WASHINGTON -- U.S. President Donald Trump has stepped up his pressure against Qatar, singling out the Persian Gulf state for its alleged funding of extremists, while appearing to contradict his chief diplomat who earlier sought to defuse the crisis.
Trump's comments on June 9, at a joint news conference with visiting Romanian President Klaus Iohannis, contrasted sharply with those of Secretary of State Rex Tillerson who just an hour earlier asked Qatar to "be responsive to the concerns of its neighbors."
The divergent statements came amid worsening circumstances within Qatar, which was targeted by a blockade imposed by Saudi Arabia, Egypt, the United Arab Emirates, Bahrain, and several other states earlier this week.
The countries cut all land, air, and sea links, accusing it of supporting terrorism, something Qatar has dismissed accusations as baseless.
Turkish president Recep Tayyib Erdogan defended Qatar against accusations of support for terrorism, and called for an end to the blockade.
The situation is particularly fraught as Qatar is home to the Al-Udeid forward base for U.S. Central Command, which oversees military operations not only in Syria, but also Iraq and Afghanistan. Some 10,000 U.S. military personnel are stationed there.

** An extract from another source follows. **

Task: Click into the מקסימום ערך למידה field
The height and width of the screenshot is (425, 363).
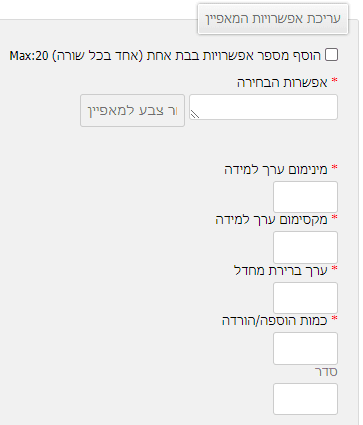Action: point(305,247)
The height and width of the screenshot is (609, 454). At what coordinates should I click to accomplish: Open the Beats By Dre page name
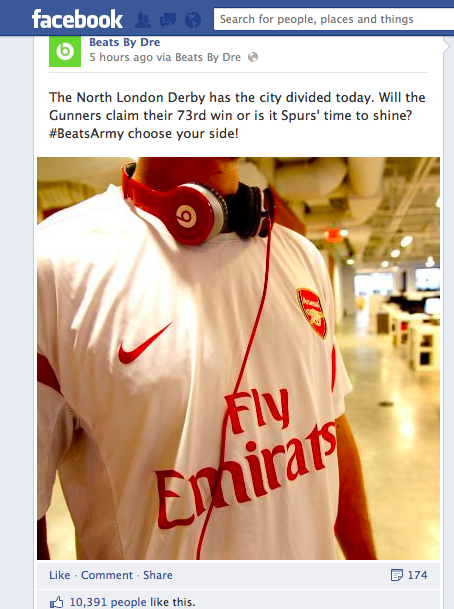pos(125,42)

With U.S. diplomats trying to mediate the crisis, Trump posted a message to Twitter a day after the blockade was imposed, accusing Qatar of funding extremism and terrorist groups.
At the State Department on June 9, Tillerson called on Egypt Saudi Arabia, and the other Persian Gulf states to ease their blockade on Qatar, saying the move had hindered the U.S.-led air campaign against Islamic State militants.
"Our expectation is that these countries will immediately take steps to de-escalate the situation and put forth a good faith effort to resolve their grievances they have with each other," he told reporters at the State Department.
President Trump, however, doubled down on his earlier posts to Twitter in his news conference with Iohannis, again calling out Qatar for funding extremists.
"The nation of Qatar unfortunately has historically been a funder of terrorism at a very high level," Trump told reporters at the White House.
"[We] call on Qatar to end its funding. They have to end that funding. And its extremists ideology in terms of funding," he said.
"Stop teaching people to kill other people, stop filling their minds with hate and intolerance. I won't name other countries, but we are not solving the problem, but we will solve that problem. Have no choice," he said.
Saudi Arabia and Bahrain welcomed on Saturday U.S. President Donald Trump's demand for Qatar to stop supporting terrorism, but did not respond to a U.S. Department of State call for them to ease pressure on the Gulf state.
After severing ties with Qatar on Monday, Saudi Arabia said it was committed to "decisive and swift action to cut off all funding sources for terrorism" in a statement carried by state news agency SPA, attributed to "an official source".
And in a separate statement issued on Friday, the United Arab Emirates praised Trump's "leadership in challenging Qatar's troubling support for extremism".
Trump's repeated accusations against Qatar will no doubt keep the pressure up on the tiny country and will strengthen Saudi Arabia's resolve to insist on Qatar meeting Saudi preconditions for resolving the crisis.